Working from the records beneath this line, reproduce each one exactly.

──────── Data for processing

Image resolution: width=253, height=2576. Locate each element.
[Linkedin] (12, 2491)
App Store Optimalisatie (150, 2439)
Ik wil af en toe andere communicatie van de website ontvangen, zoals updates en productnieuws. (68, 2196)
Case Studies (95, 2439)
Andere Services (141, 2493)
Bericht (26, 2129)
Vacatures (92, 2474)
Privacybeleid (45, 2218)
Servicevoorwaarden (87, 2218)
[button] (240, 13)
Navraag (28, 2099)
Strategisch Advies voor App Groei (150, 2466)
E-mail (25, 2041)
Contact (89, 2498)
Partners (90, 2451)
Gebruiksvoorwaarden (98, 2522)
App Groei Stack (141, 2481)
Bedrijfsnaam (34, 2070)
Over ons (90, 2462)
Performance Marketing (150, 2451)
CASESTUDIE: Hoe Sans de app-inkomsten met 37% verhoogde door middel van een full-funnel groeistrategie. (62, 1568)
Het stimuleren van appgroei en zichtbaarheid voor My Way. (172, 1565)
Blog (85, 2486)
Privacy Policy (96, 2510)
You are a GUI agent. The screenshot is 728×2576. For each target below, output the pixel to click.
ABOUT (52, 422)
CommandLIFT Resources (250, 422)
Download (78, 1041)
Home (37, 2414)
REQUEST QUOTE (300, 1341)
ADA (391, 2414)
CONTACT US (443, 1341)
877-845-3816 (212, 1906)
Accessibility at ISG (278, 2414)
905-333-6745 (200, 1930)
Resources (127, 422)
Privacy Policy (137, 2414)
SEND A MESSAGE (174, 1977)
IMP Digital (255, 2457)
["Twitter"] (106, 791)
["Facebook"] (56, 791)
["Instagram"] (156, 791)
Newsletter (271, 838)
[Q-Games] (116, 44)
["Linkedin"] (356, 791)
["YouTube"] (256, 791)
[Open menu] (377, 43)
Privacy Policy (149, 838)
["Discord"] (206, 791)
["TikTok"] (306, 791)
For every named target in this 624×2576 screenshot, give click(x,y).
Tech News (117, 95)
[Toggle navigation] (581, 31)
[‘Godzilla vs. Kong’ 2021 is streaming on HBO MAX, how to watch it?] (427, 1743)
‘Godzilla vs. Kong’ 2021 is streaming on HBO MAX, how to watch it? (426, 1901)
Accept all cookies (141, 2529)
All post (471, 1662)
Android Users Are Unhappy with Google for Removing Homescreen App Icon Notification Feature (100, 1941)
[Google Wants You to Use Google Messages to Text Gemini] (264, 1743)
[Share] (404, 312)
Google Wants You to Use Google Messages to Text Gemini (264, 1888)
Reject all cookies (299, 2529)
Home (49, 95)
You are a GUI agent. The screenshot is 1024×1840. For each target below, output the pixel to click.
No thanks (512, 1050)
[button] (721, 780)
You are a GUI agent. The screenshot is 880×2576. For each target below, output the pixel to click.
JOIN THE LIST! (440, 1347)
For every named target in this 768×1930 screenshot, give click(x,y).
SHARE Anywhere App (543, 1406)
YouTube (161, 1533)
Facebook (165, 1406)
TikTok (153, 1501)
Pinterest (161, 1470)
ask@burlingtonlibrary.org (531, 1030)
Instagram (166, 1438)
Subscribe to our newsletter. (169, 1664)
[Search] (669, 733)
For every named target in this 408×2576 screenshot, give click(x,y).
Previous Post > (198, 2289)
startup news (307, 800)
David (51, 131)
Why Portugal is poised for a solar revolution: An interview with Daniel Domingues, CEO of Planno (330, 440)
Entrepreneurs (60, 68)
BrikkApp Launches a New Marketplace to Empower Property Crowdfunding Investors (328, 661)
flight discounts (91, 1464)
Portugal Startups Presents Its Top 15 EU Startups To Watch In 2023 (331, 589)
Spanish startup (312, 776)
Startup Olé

────────────────

— Exercise response —
Image resolution: width=253, height=2576. Locate each element.
[Linkedin] (12, 2491)
App Store Optimalisatie (150, 2439)
Ik wil af en toe andere communicatie van de website ontvangen, zoals updates en productnieuws. (68, 2196)
Case Studies (95, 2439)
Andere Services (141, 2493)
Bericht (26, 2129)
Vacatures (92, 2474)
Privacybeleid (45, 2218)
Servicevoorwaarden (87, 2218)
[button] (240, 13)
Navraag (28, 2099)
Strategisch Advies voor App Groei (150, 2466)
E-mail (25, 2041)
Contact (89, 2498)
Partners (90, 2451)
Gebruiksvoorwaarden (98, 2522)
App Groei Stack (141, 2481)
Bedrijfsnaam (34, 2070)
Over ons (90, 2462)
Performance Marketing (150, 2451)
CASESTUDIE: Hoe Sans de app-inkomsten met 37% verhoogde door middel van een full-funnel groeistrategie. (62, 1568)
Het stimuleren van appgroei en zichtbaarheid voor My Way. (172, 1565)
Blog (85, 2486)
Privacy Policy (96, 2510)
You are a GUI agent. The screenshot is 728×2576. For each target below, output the pixel to click.
ABOUT (52, 422)
CommandLIFT Resources (250, 422)
Download (78, 1041)
Home (37, 2414)
REQUEST QUOTE (300, 1341)
ADA (391, 2414)
CONTACT US (443, 1341)
877-845-3816 (212, 1906)
Accessibility at ISG (278, 2414)
905-333-6745 (200, 1930)
Resources (127, 422)
Privacy Policy (137, 2414)
SEND A MESSAGE (174, 1977)
IMP Digital (255, 2457)
["Twitter"] (106, 791)
["Facebook"] (56, 791)
["Instagram"] (156, 791)
Newsletter (271, 838)
[Q-Games] (116, 44)
["Linkedin"] (356, 791)
["YouTube"] (256, 791)
[Open menu] (377, 43)
Privacy Policy (149, 838)
["Discord"] (206, 791)
["TikTok"] (306, 791)
For every named target in this 624×2576 screenshot, give click(x,y).
Tech News (117, 95)
[Toggle navigation] (581, 31)
[‘Godzilla vs. Kong’ 2021 is streaming on HBO MAX, how to watch it?] (427, 1743)
‘Godzilla vs. Kong’ 2021 is streaming on HBO MAX, how to watch it? (426, 1901)
Accept all cookies (141, 2529)
All post (471, 1662)
Android Users Are Unhappy with Google for Removing Homescreen App Icon Notification Feature (100, 1941)
[Google Wants You to Use Google Messages to Text Gemini] (264, 1743)
[Share] (404, 312)
Google Wants You to Use Google Messages to Text Gemini (264, 1888)
Reject all cookies (299, 2529)
Home (49, 95)
You are a GUI agent. The screenshot is 1024×1840. For each target below, output the pixel to click.
No thanks (512, 1050)
[button] (721, 780)
You are a GUI agent. The screenshot is 880×2576. For each target below, output the pixel to click.
JOIN THE LIST! (440, 1347)
For every named target in this 768×1930 screenshot, give click(x,y).
SHARE Anywhere App (543, 1406)
YouTube (161, 1533)
Facebook (165, 1406)
TikTok (153, 1501)
Pinterest (161, 1470)
ask@burlingtonlibrary.org (531, 1030)
Instagram (166, 1438)
Subscribe to our newsletter. (169, 1664)
[Search] (669, 733)
For every named target in this 408×2576 screenshot, give click(x,y).
Previous Post > (198, 2289)
startup news (307, 800)
David (51, 131)
Why Portugal is poised for a solar revolution: An interview with Daniel Domingues, CEO of Planno (330, 440)
Entrepreneurs (60, 68)
BrikkApp Launches a New Marketplace to Empower Property Crowdfunding Investors (328, 661)
flight discounts (91, 1464)
Portugal Startups Presents Its Top 15 EU Startups To Watch In 2023 (331, 589)
Spanish startup (312, 776)
Startup Olé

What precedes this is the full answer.